Under the fence, an edge overlooked

Fences do make good neighbors,

but include a barrier against grass creeping across lot lines

I didn't figure on the weedy things that would get into my new bed from the neighbor's yard, or the trouble it would be to trim messy looking long grass that pokes through the fence. - S. -


Fence lines are big trouble in gardens. Lawn, weeds and groundcover creep from one side to another. Seedling trees arise there, dropped by birds who perch on rails and wires above.

When we outlined this bed to turn a difficult incline into manageable terraces, it also gave us a place to stack and smother sod stripped to make other new beds. Before we started stacking, however, we trenched along the property lines to create a root barrier, so grass wouldn't creep in. When we do the next phase of work in this bed we'll replace that trench with a solid, below-grade barrier. We'll also reserve two feet along the fence for maintenance path, so we can keep an eye and a hoe trained on unwanted vegetation. We don't hide from the hard truth: that all the worst weeds begin on the edge.
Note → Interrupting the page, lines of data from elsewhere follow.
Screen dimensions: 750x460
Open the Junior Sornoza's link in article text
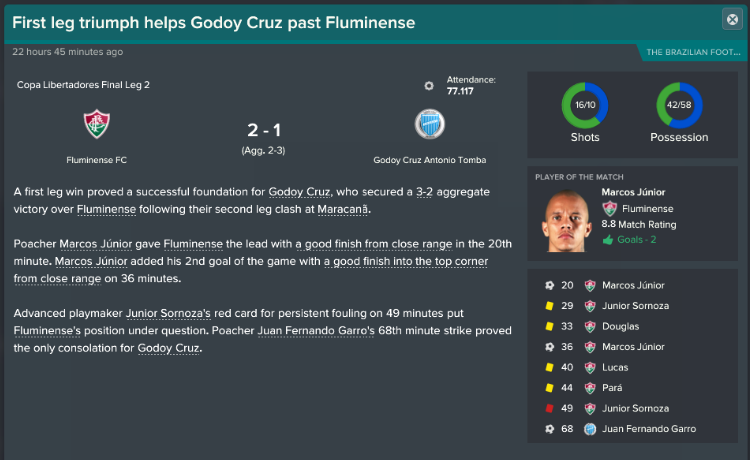point(168,314)
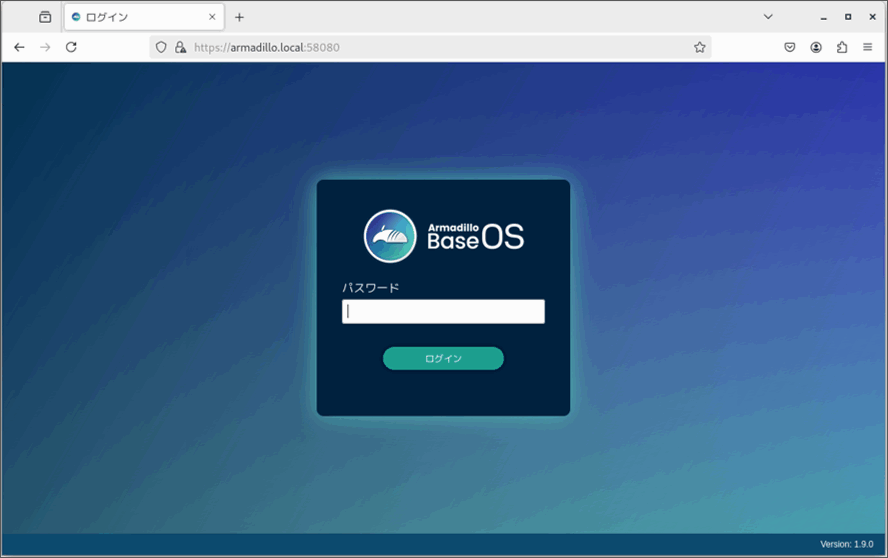888x558 pixels.
Task: Click into the パスワード input field
Action: click(443, 312)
Our diagram cuts the corner and highlights in violet the place where the greatest depth of new soil will be needed to cover a steep grade with plant-able terrace. Along the fence line, a root barrier's called for.


A trench bars creeper roots, for now. More about root barrier edging in What's Coming Up 51.
Sod lifted from areas of lawn made into garden are being recycled here. Turned upside down and covered, it will become "free" compost-soil mix.